Santiago Ramón y Cajal mantiene intacta durante toda su existencia la pasión por la fotografía, cultivando sus diferentes facetas: fotografía antropológica, científica, el reportaje, el estudio, el bodegón, el paisaje, el desnudo …, llegando a publicar en 1912 un tratado titulado “La fotografía de los colores: bases científicas y reglas prácticas”.
Aprovecha sus repetidos viajes por el mundo para registrar con el objetivo las ciudades que visita y las gentes que las habitan.
Don Santiago divide la fotografía en dos categorías: la documental y la artística o de galería. De la primera dice que no debe admitir retoques aunque el fotógrafo entregue fotografías oscuras o durísimas, fruto de los caprichos de la luz natural. Con mucho más rigor juzga a los fotógrafos de estudio. Dice, refiriéndose a ellos: “Antaño, o no existía el retoque o se limitaba a suavizar cutis ásperos o manchados, atenuando piadosamente las arrugas, de otoñales o de los viejos verdes, sin menoscabo esencial de la anatomía. Pero el fotógrafo de hoy retoca furiosamente; resta muchos años de la edad a los modelos y procede, en fin, como los cirujanos llamados profesores de belleza. A ello obliga la mujer con sus audaces maquillajes, sus pintarrajeos de párpados, cejas y labios, y su manía de enrubiarse el cabello hasta el amarillo pajizo o rubio platinado”, opinión que hoy es compartida por muchos fotógrafos que reniegan de los abusos cometidos con photoshop.
Para Ramón y Cajal “la fotografía constituye ejercicio científico y artístico de primer orden. Por ella vivimos más, porque miramos más y mejor. Gracias a ella el registro fugitivo de nuestros recuerdos conviértese en copioso álbum de imágenes, donde cada hoja representa una página de nuestra existencia íntima y un placer estético redivivo”.
"Privilegio de la fotografía, como del arte, es inmortalizar las fugitivas concreciones vitales de la Naturaleza. Merced a aquélla, parecen resucitar generaciones extinguidas, seres sin historia que no dejaron la menor huella de su existencia. La Vida pasa, pero la imagen queda”.
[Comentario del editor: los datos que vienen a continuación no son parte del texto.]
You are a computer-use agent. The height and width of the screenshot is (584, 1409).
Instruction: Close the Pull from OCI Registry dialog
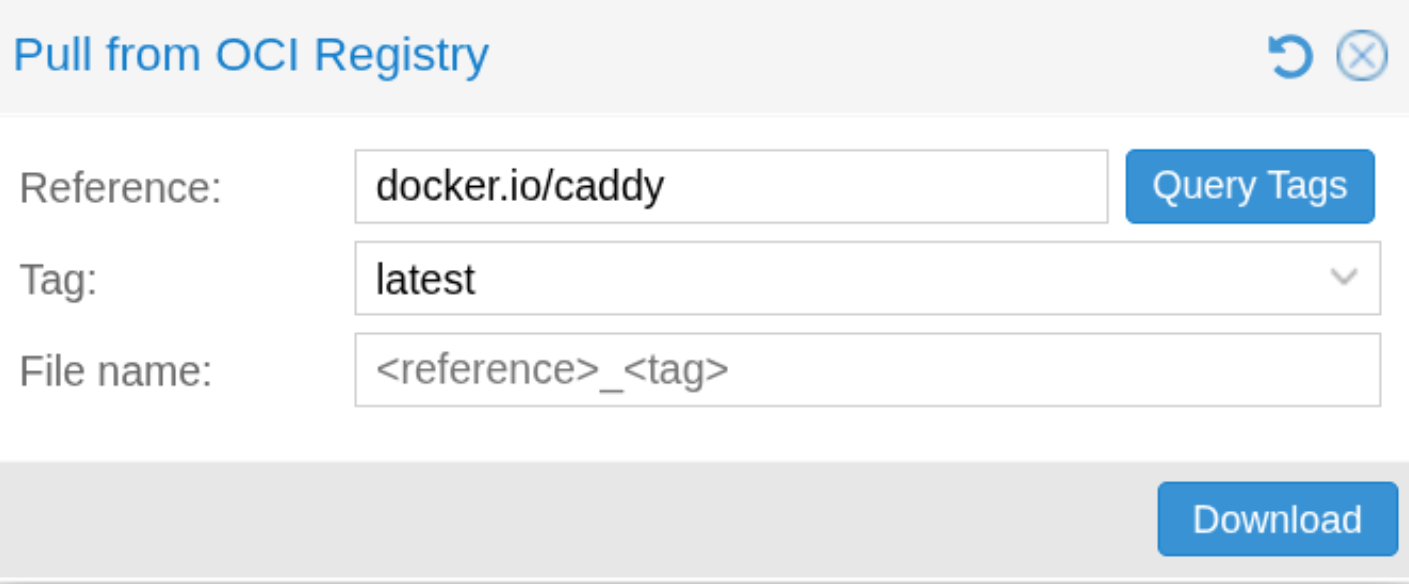[x=1362, y=56]
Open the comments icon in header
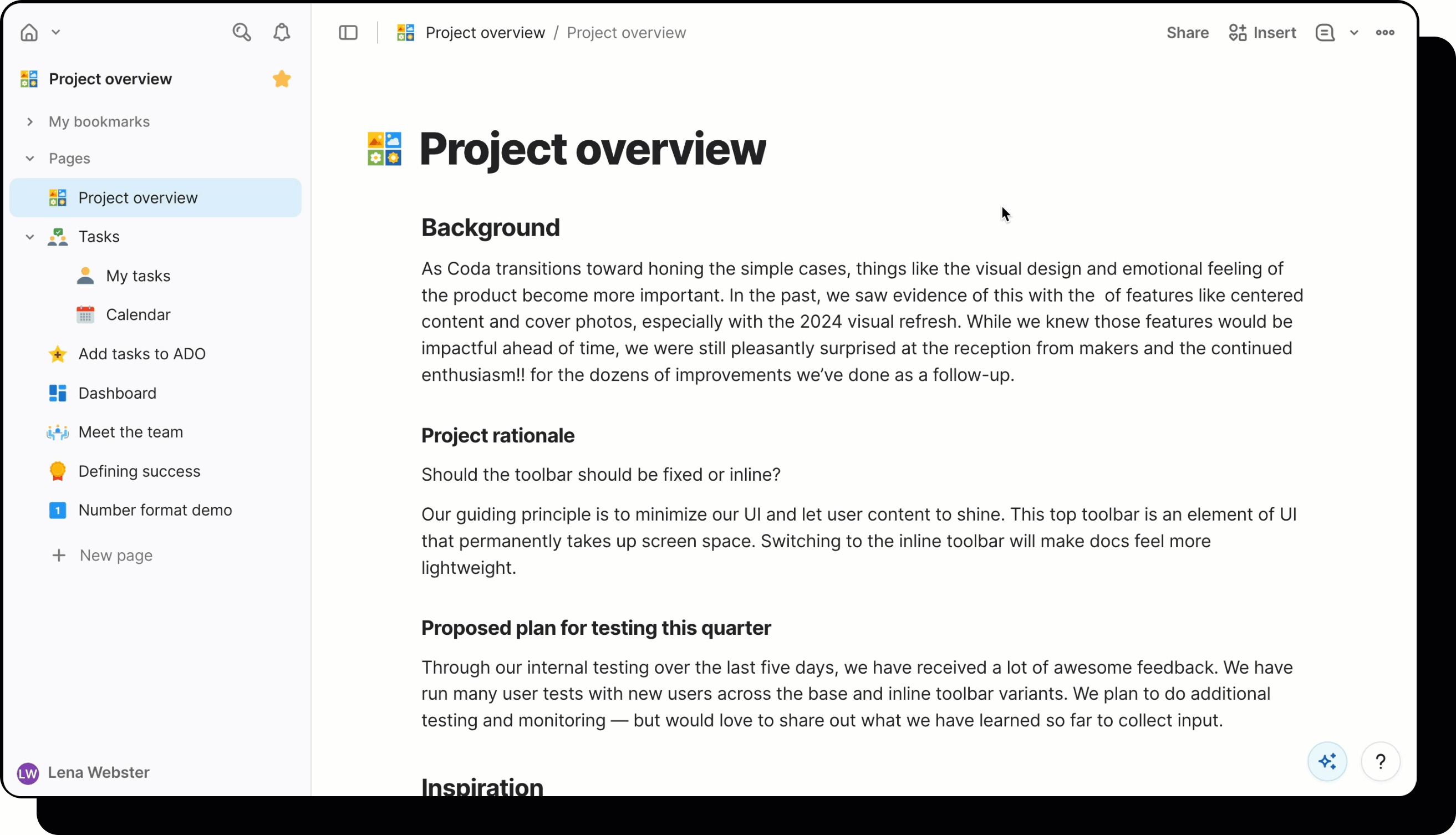 pyautogui.click(x=1325, y=33)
Y es que para Don Santiago “el cultivo de la cámara obscura… fue en todo tiempo el descanso de mis fatigas, el olvido de pretericiones e injusticias y, en fin, el remedio soberano de dolencias físicas y morales”.

Bibliografía
Recuerdos de mi vida. Tomo I: Mi infancia y juventud. Santiago Ramón y Cajal. 1917.
Recuerdos de mi vida. Tomo II: Historia de mi labor científica. Santiago Ramón y Cajal. 1917.
El mundo visto a los ochenta años. Impresiones de un arteriosclerótico. Santiago Ramón y Cajal. 1934.